ISTANBUL--BP PLC (BP) and its partners in an Azeri natural gas field are seeking an equity stake of about 50% in the Nabucco pipeline that is competing to provide an alternative source of energy for Europe, a BP executive said Thursday.

The two sides have been in talks for three months and may reach an agreement by year-end, said Al Cook, BP's vice president of the $40 billion Shah Deniz development, in an interview at the Atlantic Council's energy conference in Istanbul.

BP and Socar, Azerbaijan's state-oil company, have been leading the three-month-old effort that mirrors an agreement struck earlier this year with the Trans-Adriatic Pipeline, or TAP, where members of the Shah Deniz consortium took an equity stake and started funding engineering costs, Mr. Cook said.

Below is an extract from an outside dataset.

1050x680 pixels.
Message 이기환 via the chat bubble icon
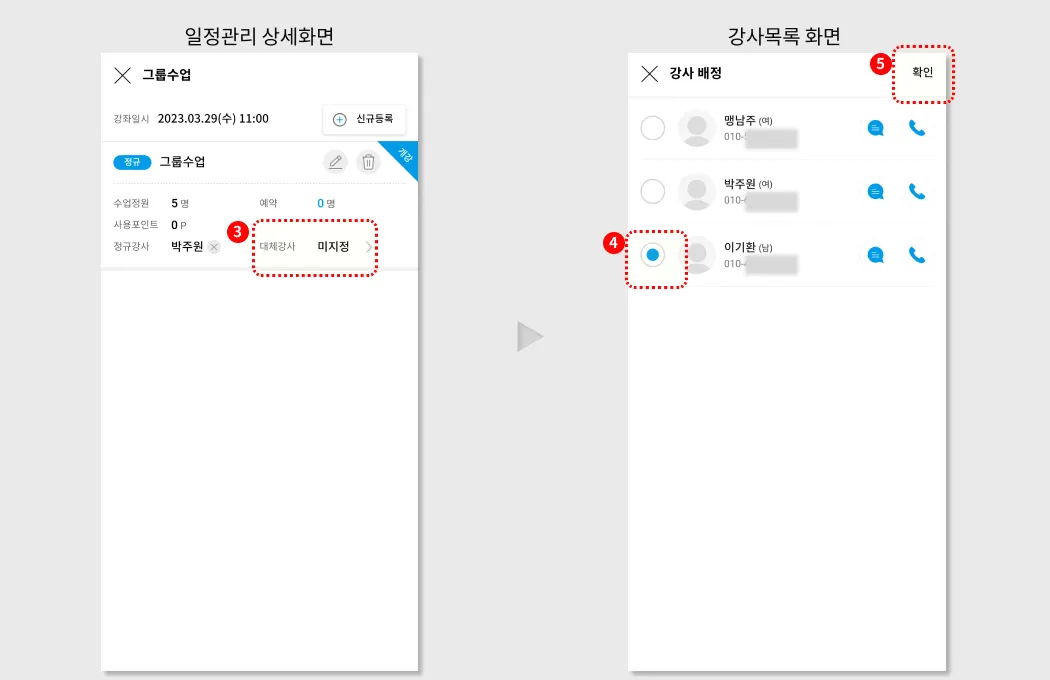[x=875, y=255]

Companies are rushing to provide Azeri gas to the European market in an effort to wean the region off Russian gas. The consortium will decide by June next year whether to transport the gas to Europe via Nabucco Gas Pipeline International GmbH's western arm starting in Bulgaria or through TAP starting in Greece, Mr. Cook said. BP's preference is to carry the gas to Turkey's western border with the Trans Anatolian Natural Gas Pipeline Project, or TANAP, in which the London-based oil and gas firm holds a 12% stake.

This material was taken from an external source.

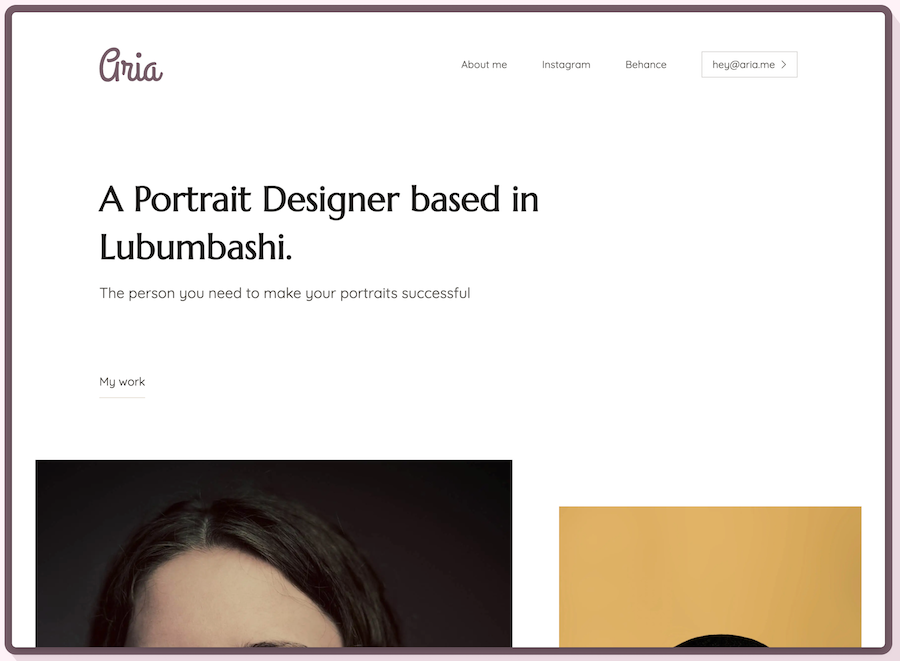Click the bordered email outline box
Image resolution: width=900 pixels, height=661 pixels.
point(749,64)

One of the BP-led project's biggest competitors in supplying Europe with natural gas is Russian major OAO Gazprom (GAZP.RS), which finalized Thursday its last investment agreement to develop the South Stream pipeline that may provide 14% of Europe's gas consumption by 2015.

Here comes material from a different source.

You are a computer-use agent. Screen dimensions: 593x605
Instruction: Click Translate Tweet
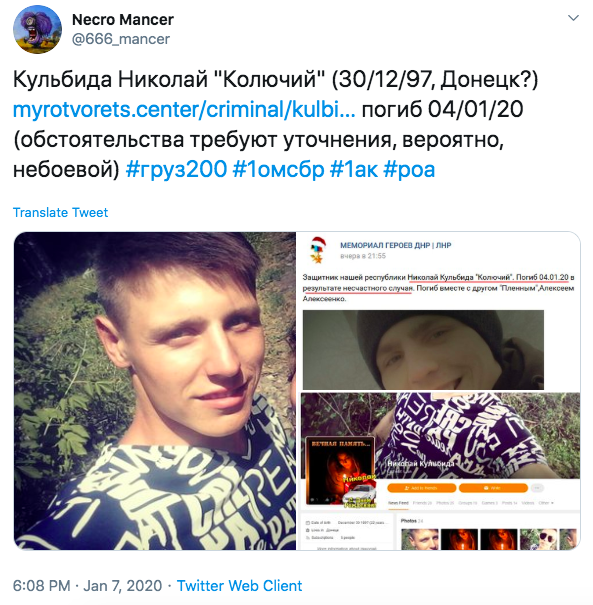(61, 213)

"We don't see the South Stream as a major threat," Mr. Cook said. "We're in competition with other sources of gas for the entire European market and when you look at South Stream to a large extent it's a redirection of Russian supply rather than brand new large volumes… From a European competition perspective, we expect to be producing gas into Europe alongside Russia, and whether that Russian gas comes into markets through existing pipelines--North Stream--or South Stream, that doesn't change the fundamentals of both sources of gas being required for the European markets."